Her radio bristles and squawks. Between bursts of static she can hear them call her name. Soon the voices are overwhelmed by snow. She can imagine they are saying anything she likes. She can hear them say, "Quite proper, Barbara Barnabas. Above and beyond! Carry on."

"Carry on," she pants to herself, the yoke digging into her neck.

When she clears the gulley's curved edge she is on the far side of the crystal pillar. The ferry's formation lights are invisible but the silhouettes of two large stacks stand in the foreground, partly occluding the pillar as its swimming translucence is revealed by a flare of sheet lightning high above. She takes a steadying breath and then advances toward the nearest stack.

Slowly, carefully. She creeps.

When she reaches the stack Bethix puts down the kegs, then stretches and grimaces. From crouching behind one of the massive treads she reaches up and knocks three times upon the hull.

The wind whistles. A flurry of salt flakes rushes past her.

The stack knocks back.

Bethix replies in kind. The knock is returned, but travelling: it describes an arc, coming to rest behind a service hatch atop the starboard tractor. She follows it, clambering with difficulty up the side of the giant vehicle, and knocks upon the hatch itself. The hatch clanks and then grinds aside.

A drawn, pallid face blinks at her from behind a convoluted assembly of articulated pipes and greasy hydraulics, a rag pressed over his mouth and nose. If the man is saying anything Bethix cannot hear it.

She moves her own face into the hatch as she tugs the hood away from her mouth and pushes up her goggles. "I have water!" she cries.

The man's bleary eyes widen. "Ho!" he wheezes, licking his cracked lips with a swollen, dried out tongue. "Thank God -- we couldn't go much longer. The robs killed the fans, killed the cyclers, killed the radio, killed everything." He breaks off for a fit of coughing, then looks up again. "How long've we been locked up in this stinking furnace, anyway?"

"Almost two thirds. I have a pair of small kegs, but there's more."
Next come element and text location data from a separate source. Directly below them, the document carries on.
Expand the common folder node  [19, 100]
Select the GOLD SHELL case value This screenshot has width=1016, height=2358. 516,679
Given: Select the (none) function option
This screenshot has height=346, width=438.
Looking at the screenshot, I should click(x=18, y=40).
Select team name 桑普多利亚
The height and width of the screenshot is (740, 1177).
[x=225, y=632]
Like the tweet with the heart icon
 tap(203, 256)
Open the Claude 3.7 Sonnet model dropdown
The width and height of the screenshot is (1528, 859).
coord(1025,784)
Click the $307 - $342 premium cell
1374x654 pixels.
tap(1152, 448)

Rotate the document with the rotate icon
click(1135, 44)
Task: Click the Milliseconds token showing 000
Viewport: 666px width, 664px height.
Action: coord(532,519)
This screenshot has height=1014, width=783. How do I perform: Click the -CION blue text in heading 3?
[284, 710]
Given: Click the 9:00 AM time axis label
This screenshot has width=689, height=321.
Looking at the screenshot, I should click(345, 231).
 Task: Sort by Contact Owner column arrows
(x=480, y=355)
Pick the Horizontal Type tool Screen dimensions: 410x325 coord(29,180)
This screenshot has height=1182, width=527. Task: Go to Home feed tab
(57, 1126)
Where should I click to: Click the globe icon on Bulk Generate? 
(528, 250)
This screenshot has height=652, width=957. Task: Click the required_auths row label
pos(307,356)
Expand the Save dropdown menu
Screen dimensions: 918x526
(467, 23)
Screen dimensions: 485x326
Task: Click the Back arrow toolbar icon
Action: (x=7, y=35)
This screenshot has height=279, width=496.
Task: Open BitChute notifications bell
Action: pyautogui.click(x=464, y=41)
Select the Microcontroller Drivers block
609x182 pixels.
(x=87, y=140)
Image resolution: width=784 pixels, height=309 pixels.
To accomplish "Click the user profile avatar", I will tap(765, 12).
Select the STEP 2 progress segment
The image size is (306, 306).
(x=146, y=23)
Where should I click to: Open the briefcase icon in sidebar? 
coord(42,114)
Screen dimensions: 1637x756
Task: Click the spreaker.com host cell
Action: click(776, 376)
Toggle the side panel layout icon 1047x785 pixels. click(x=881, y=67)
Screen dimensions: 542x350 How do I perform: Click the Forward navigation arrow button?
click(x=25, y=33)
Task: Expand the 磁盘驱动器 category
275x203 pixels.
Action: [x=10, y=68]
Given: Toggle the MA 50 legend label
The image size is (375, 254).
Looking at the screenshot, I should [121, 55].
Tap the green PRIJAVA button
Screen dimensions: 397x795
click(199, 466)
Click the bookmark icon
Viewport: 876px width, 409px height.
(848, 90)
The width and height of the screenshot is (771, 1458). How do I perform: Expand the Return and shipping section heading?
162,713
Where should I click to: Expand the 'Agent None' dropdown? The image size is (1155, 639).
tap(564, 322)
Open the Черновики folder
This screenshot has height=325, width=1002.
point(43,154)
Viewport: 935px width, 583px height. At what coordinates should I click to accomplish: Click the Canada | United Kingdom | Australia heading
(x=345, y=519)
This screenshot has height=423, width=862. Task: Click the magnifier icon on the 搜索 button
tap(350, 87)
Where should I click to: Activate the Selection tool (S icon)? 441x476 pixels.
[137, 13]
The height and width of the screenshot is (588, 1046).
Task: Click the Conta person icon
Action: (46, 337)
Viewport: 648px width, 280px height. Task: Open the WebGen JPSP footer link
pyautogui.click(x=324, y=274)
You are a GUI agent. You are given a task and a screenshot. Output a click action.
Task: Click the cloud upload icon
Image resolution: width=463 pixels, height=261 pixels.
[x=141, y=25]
He nods, eyes watering as he coughs himself raw. He takes a shuddering breath and says, "They'll fit through this hatch if we bust up the pipes some. Any idea how the hell we're going to get out of here? You bobs got cutting torches?"

"I'm alone."

"You're what?" he cries hoarsely, then wheezes again.

"The others are preparing to engage the robots in combat."

The man blinks, then shakes his head savagely. "They can't. They'll die. They don't know what they're up against."

"Tell me what they're up against."

He is overcome by a renewed fit of coughing, eyes squeezed shut as he leans against the pipes. He retches, mouth foaming as he struggles to regain his breath. He wilts, sinking down out of sight in the narrow alcove into which he has jammed himself in order to reach the maintenance hatch.

"I'm bringing the water to you now!" cries Bethix desperately. "Hang on!" She spins and looses her footing, skidding along the tread belt's width and then careening over the side. She hits the irregular jumble of crystals awkwardly, teeth rattling in her head and the wind knocked from her lungs.

She rolls to her hands and knees, sucking in painful breaths.

She looks up, and gasps.

She is hemmed in by a tight semi-circle of hard-edged figures, staring down at her with identical sets of faintly glowing eyes. In perfect unison, the figures reach out their arms and advance.